Book Consultation Submit Ticket

Docker Container Runtime Troubleshooting: A Practical Guide for SREs

Step-by-step guide to diagnose and fix common Docker container runtime issues including scenario, symptoms, commands, risk controls, rollback, verification, and when to escalate to OpsGlobal.

Docker Container Runtime Troubleshooting: A Practical Guide for SREs
DevOps 6min 4 views 2026-06-12
DockerContainer RuntimeTroubleshootingSRE

Scenario

You are on-call and receive an alert that a critical containerized application is crashing immediately after startup, or stuck in a restart loop.

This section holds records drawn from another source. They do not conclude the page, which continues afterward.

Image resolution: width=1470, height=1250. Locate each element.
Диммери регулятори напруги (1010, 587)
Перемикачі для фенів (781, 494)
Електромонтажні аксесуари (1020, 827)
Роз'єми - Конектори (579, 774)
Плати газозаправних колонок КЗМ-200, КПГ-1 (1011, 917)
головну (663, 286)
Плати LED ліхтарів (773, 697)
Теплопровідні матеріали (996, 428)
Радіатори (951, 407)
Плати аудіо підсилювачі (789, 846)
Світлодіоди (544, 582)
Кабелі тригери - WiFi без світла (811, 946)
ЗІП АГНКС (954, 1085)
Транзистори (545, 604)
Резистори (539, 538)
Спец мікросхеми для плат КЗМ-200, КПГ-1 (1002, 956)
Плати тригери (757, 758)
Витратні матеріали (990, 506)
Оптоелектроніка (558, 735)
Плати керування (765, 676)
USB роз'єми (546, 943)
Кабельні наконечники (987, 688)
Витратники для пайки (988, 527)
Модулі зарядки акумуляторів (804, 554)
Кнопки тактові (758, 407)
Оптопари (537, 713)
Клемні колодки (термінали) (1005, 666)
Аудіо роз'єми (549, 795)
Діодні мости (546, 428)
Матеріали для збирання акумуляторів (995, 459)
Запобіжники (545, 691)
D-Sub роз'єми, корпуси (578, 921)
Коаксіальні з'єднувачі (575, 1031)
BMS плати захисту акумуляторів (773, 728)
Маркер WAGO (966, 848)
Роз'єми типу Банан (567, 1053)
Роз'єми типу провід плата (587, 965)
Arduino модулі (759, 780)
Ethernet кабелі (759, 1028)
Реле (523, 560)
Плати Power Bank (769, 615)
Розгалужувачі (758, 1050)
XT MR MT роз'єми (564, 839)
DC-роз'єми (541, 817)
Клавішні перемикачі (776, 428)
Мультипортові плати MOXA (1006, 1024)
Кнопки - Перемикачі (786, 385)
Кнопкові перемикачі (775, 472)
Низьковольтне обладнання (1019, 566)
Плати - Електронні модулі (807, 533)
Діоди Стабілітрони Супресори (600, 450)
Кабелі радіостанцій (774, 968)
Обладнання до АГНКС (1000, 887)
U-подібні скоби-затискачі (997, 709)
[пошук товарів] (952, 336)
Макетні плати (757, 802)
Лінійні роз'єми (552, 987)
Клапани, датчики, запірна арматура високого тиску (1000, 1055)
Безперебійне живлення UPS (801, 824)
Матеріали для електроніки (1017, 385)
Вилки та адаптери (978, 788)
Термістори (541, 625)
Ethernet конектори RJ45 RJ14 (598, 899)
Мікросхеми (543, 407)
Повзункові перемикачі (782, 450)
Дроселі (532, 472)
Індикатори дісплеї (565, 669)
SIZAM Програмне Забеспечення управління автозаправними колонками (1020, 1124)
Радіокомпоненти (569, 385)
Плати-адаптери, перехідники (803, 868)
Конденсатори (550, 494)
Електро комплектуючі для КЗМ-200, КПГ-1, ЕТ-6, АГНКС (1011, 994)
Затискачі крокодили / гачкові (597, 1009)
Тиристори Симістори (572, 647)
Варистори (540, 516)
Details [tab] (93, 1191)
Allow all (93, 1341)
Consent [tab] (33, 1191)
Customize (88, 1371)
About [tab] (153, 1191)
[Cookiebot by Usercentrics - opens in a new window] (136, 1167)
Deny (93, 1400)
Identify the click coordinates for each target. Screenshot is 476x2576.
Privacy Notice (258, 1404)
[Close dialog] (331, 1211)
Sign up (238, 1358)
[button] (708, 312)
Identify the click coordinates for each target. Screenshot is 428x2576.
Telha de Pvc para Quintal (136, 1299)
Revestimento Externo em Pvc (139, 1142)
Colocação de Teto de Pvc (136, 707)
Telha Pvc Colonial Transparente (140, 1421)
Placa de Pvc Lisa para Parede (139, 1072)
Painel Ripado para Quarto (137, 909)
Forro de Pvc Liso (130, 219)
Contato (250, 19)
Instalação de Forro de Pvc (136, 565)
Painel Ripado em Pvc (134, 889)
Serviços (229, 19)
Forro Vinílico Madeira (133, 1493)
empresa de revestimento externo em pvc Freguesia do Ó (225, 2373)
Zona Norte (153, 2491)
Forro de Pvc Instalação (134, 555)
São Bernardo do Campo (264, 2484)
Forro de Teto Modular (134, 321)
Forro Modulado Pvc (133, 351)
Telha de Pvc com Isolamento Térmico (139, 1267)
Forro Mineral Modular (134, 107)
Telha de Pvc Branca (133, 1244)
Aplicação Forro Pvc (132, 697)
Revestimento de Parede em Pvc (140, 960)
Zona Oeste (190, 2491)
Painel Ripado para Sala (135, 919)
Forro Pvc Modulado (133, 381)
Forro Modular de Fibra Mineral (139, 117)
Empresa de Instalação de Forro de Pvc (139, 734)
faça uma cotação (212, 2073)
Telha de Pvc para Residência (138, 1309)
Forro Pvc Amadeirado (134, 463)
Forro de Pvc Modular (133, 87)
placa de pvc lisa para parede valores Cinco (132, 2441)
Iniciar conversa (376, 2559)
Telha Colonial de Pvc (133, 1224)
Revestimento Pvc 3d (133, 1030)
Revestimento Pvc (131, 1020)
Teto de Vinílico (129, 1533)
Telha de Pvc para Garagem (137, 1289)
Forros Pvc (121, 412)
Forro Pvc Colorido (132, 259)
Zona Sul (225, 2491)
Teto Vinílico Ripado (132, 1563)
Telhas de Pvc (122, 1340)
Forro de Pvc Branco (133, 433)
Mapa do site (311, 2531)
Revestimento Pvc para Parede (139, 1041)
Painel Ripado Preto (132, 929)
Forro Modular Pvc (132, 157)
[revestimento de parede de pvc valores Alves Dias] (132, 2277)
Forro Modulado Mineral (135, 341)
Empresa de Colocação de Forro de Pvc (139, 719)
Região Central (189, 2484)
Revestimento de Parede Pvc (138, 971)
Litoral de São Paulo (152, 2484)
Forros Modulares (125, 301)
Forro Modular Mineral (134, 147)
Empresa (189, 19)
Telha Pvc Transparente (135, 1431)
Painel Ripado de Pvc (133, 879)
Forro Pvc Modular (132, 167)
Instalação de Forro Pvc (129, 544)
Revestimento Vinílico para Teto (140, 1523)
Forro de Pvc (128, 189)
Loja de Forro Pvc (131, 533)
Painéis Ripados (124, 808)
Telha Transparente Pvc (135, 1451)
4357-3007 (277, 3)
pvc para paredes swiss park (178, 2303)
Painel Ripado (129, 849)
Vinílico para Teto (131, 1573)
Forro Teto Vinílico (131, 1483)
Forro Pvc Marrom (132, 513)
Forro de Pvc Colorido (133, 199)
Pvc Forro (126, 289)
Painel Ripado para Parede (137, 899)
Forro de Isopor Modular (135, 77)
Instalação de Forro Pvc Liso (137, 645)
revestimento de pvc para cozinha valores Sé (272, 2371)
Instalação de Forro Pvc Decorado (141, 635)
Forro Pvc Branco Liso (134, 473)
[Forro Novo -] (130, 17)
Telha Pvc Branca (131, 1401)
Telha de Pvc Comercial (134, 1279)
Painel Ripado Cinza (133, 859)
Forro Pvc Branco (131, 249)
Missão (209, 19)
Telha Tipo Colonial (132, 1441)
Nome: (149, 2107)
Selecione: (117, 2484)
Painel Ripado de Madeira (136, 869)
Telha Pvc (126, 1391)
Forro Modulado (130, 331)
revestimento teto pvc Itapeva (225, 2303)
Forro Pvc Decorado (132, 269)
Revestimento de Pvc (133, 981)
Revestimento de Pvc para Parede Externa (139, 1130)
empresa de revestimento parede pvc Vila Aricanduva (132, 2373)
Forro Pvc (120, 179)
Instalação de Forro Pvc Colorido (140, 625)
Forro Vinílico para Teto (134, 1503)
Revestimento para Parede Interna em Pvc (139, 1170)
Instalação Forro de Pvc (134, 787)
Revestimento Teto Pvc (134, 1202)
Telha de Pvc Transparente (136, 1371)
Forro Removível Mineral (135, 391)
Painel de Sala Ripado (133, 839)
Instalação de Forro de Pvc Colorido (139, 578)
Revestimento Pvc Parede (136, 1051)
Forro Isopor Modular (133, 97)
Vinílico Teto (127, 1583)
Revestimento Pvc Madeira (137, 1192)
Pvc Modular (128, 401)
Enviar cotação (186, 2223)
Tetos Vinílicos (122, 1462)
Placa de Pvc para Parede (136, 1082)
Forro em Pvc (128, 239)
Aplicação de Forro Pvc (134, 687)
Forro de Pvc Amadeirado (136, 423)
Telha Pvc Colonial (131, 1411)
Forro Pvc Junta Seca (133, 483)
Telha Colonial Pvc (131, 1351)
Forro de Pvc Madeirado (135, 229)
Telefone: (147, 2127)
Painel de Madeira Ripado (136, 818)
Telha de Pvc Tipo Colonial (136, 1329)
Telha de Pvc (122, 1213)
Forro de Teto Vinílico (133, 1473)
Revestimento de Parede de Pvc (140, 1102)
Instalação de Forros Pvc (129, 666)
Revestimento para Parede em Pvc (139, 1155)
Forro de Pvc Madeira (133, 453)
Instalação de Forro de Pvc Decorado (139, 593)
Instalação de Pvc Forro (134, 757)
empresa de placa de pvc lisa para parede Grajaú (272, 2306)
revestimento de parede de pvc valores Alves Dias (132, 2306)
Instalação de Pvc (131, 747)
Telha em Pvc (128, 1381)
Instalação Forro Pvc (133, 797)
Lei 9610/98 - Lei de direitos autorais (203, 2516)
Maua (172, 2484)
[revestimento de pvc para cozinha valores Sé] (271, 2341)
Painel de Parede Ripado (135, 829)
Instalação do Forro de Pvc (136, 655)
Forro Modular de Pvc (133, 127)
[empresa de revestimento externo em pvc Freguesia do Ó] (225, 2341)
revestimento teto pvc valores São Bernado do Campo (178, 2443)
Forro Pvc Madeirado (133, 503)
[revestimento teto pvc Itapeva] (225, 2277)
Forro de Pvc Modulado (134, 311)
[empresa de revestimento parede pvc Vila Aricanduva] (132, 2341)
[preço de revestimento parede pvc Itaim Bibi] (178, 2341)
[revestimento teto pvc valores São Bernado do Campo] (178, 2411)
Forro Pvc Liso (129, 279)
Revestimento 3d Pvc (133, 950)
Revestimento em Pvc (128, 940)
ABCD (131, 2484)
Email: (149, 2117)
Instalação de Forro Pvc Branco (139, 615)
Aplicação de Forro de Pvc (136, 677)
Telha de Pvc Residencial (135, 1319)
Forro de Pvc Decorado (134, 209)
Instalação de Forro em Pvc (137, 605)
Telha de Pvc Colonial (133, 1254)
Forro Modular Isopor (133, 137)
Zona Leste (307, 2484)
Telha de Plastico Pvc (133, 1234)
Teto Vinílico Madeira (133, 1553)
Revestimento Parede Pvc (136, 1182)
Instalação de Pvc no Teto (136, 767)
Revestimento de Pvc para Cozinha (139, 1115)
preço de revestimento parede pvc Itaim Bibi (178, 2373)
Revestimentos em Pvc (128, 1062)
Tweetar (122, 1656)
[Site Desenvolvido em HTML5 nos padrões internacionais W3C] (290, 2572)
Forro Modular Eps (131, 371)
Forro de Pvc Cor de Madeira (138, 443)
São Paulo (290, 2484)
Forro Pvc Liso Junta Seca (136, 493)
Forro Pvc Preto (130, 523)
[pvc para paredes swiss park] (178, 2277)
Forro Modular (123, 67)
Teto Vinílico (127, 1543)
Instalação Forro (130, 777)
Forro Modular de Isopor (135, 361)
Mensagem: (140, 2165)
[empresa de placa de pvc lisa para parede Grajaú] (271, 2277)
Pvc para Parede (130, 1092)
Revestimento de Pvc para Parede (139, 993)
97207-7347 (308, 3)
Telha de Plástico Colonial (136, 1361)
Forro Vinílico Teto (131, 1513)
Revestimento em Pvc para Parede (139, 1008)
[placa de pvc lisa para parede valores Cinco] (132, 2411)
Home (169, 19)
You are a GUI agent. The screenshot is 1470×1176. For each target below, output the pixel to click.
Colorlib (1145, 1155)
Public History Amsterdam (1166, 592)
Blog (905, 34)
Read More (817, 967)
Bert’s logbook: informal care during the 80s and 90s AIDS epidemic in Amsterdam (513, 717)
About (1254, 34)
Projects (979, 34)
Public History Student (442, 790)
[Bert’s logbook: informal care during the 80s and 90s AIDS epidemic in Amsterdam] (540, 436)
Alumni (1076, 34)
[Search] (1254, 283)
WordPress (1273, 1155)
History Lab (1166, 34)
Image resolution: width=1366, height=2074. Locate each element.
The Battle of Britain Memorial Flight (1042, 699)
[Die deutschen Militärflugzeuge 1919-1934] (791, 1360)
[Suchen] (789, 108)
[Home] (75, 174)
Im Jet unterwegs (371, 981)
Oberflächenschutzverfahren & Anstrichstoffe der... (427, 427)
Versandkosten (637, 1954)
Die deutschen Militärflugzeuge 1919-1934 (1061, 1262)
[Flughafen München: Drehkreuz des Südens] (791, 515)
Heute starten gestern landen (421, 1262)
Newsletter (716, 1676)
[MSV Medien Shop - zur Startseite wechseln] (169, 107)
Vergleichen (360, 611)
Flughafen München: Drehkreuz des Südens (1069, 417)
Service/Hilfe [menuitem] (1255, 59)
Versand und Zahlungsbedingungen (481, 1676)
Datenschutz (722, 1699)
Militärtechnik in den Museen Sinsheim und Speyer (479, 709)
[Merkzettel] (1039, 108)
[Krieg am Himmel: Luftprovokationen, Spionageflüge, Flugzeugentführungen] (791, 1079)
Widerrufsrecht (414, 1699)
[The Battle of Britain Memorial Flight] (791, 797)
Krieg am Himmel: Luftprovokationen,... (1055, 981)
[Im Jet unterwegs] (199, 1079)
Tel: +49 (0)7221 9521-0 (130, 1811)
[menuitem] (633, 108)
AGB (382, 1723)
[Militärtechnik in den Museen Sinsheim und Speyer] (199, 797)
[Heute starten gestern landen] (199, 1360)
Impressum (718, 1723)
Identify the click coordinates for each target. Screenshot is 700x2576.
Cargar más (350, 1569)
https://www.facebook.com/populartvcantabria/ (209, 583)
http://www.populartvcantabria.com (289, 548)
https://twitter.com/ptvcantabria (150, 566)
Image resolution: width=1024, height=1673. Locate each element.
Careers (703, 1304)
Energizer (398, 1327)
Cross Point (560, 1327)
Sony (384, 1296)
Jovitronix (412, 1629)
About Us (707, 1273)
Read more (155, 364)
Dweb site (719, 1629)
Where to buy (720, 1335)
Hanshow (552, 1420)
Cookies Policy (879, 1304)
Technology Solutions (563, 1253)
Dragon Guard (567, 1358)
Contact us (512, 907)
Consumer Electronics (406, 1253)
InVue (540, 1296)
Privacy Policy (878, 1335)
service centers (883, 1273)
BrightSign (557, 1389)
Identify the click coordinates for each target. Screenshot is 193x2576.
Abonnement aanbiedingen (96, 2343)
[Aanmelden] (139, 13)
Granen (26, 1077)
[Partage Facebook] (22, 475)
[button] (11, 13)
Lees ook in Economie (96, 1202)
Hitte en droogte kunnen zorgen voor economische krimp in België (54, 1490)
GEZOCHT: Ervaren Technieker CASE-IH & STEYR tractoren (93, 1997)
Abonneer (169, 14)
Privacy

The container runs on a production Docker host, and application logs show no obvious error.

Symptoms

  • Container exits with code 137 (OOMKilled), 139 (Segfault), or 1 (generic error).
  • In Kubernetes, container status shows CrashLoopBackOff; in Docker, it shows restarting.
  • docker logs <container> returns empty or incomplete output.

Diagnosis

  1. Check exit code: docker inspect <container> --format '{{.State.ExitCode}}'
  2. Inspect resource limits: docker inspect <container> --format '{{.HostConfig.Memory}}' and CPU shares.
  3. Check system logs: journalctl -u docker.service -n 100 --no-pager for OOM kills or driver errors.
  4. Use dmesg | grep -i kill to see kernel OOM killer messages.
  5. Test runtime health: docker run --rm -it --runtime=runc hello-world
  6. Verify storage driver: docker info | grep "Storage Driver"

Key Commands

  • Safe Docker daemon restart: systemctl restart docker (with caution).
  • Force remove stuck container: docker rm -f <container>
  • Adjust memory limit: docker update --memory=512m --memory-swap=512m <container>
  • Debug cgroups: find /sys/fs/cgroup/memory/docker -name "memory.limit_in_bytes" -exec cat {} \;

Risk Controls

  • Before restarting Docker, drain the node of workloads or ensure replication (if using Kubernetes).
  • Avoid killing containers that are part of a critical transaction; prefer graceful shutdown.
  • Test all changes in staging first.

Rollback

  • Revert memory limits: docker update --memory=2g --memory-swap=2g <container> (original values).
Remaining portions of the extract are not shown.